出会った患者イライザ・グレーブス夫人。彼女の美しさに夫は異常な執着を示しており、それが原因でイライザはヒステリーを起こすようになっています。そんなイライザにエドワードは心奪われていました。ある夜職員と患者合同の食事会が開かれます。そしてこの日、エドワードは病院の本当の姿を知る事になるのでした・・・
先進的な治療
この病院では投薬を行わず、病院の敷地内ではありますが患者が完全に自由な生活を送れています。これはラム院長が”投薬・拘束では精神病は改善されない”という考えを持っている事が起因します。そして実際にこの精神病院は、穏やかで開放的な雰囲気があります。
この時代イギリスの精神病院とは、精神障害者の永続的な隔離を目的としていました。
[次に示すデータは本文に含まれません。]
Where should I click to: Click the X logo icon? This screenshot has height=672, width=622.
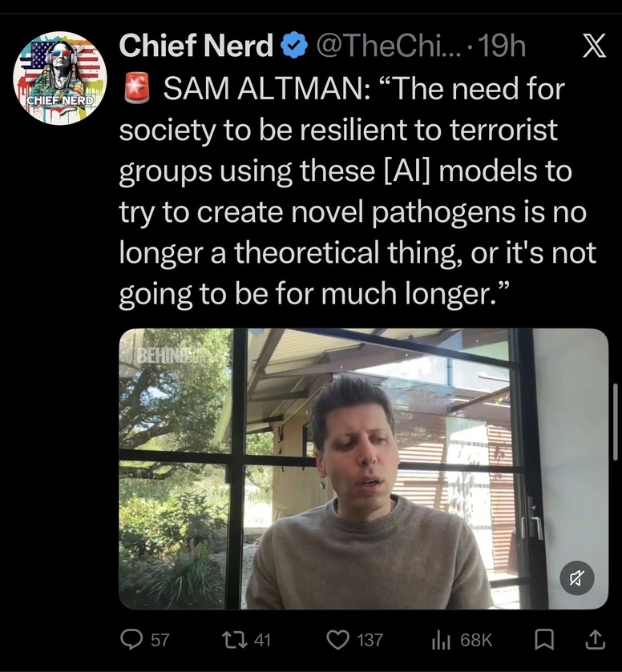[592, 47]
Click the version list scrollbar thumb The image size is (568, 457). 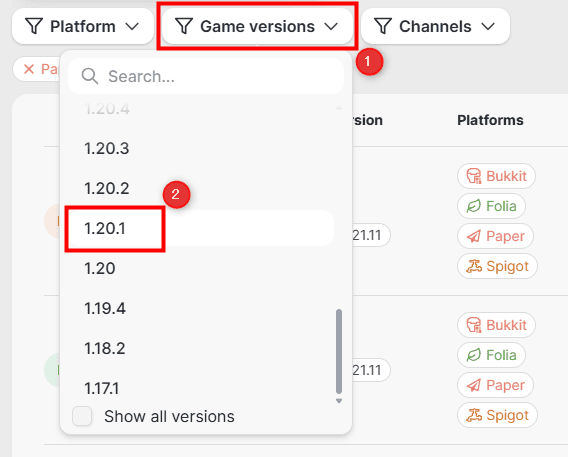[x=339, y=351]
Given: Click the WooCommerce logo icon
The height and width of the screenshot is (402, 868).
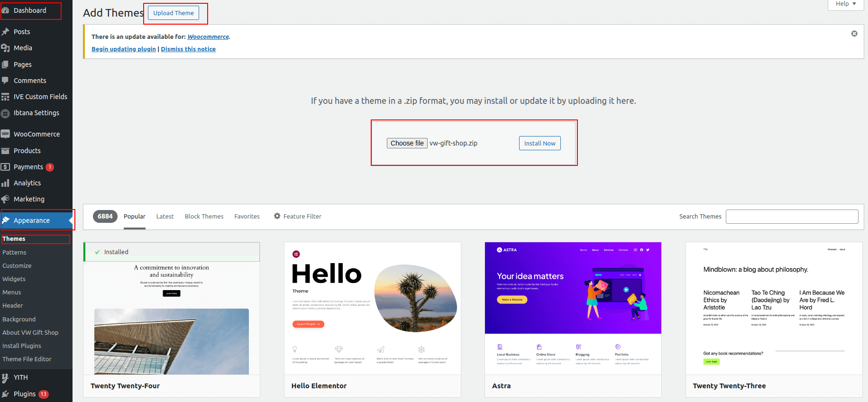Looking at the screenshot, I should pyautogui.click(x=6, y=134).
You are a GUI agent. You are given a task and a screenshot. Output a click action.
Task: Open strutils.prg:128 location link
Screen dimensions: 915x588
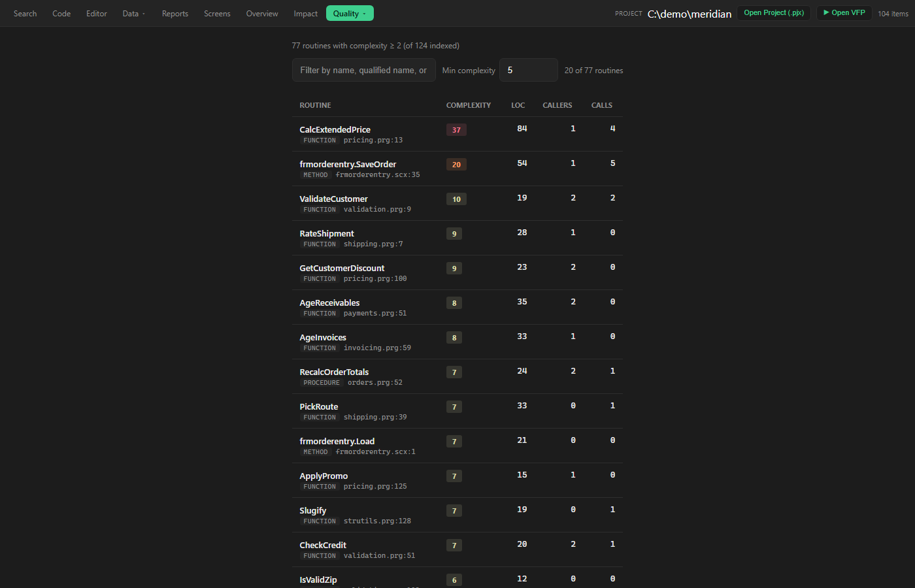[377, 521]
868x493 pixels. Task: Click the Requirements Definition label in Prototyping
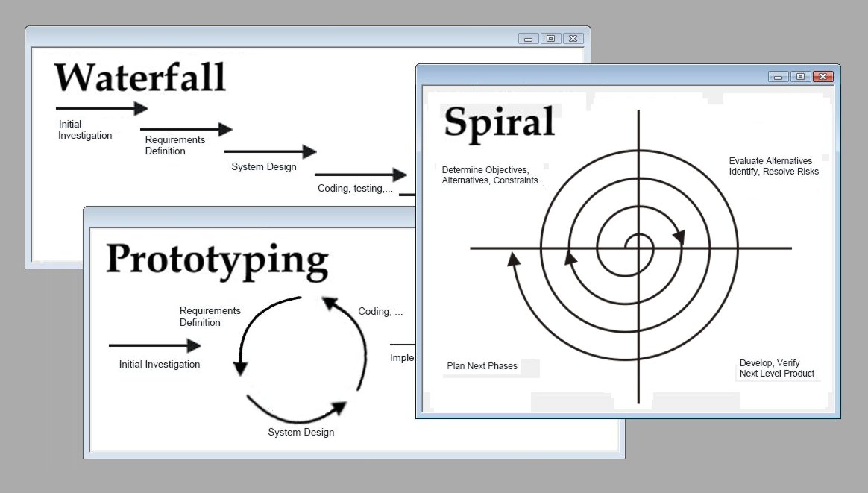[x=210, y=316]
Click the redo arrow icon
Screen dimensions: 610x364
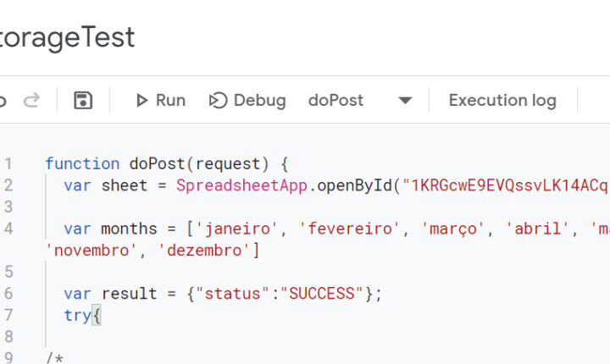tap(31, 101)
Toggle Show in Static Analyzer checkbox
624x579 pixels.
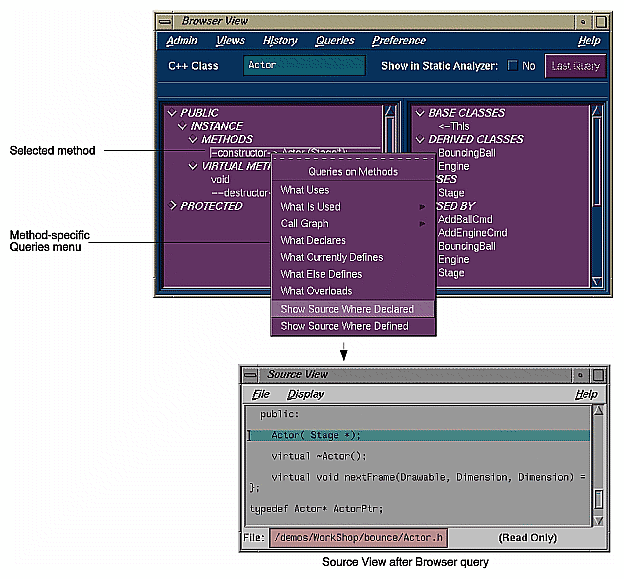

これは施設内で監禁されるという意味になります。本作はこの”隔離すべき”を前提とした時代に、”人間的で自由な生活を”目指した病院が舞台。とても立派なこの病院、でも院長は言ってます「耳にしても目にしても信じてはいけない」と。
院長は正しい?患者は間違っている?
イライザが冒頭に話していた「私は正常、助けて」と、教授の話す「犯罪者と同じで、自分は無実・正気だと訴える」。この両者の発言ですが、ではこの正否は誰が決めるのでしょうか?そう、実は教授(医者)という権力者が決めているのですよ・・・
穏やかな空気なのに不穏という、違和感作品。その違和感を埋めるのに3回程”え?まさかの?”という裏切り展開がありました。エドガー・ランポーのヒューマンホラーミステリーテイストが生かされており、誰が正気で誰が狂人なのかが見えない世界観がgood。嘘しかない本作で、真実に気づく事ができるのか!!っていう意外な結末に期待して下さい。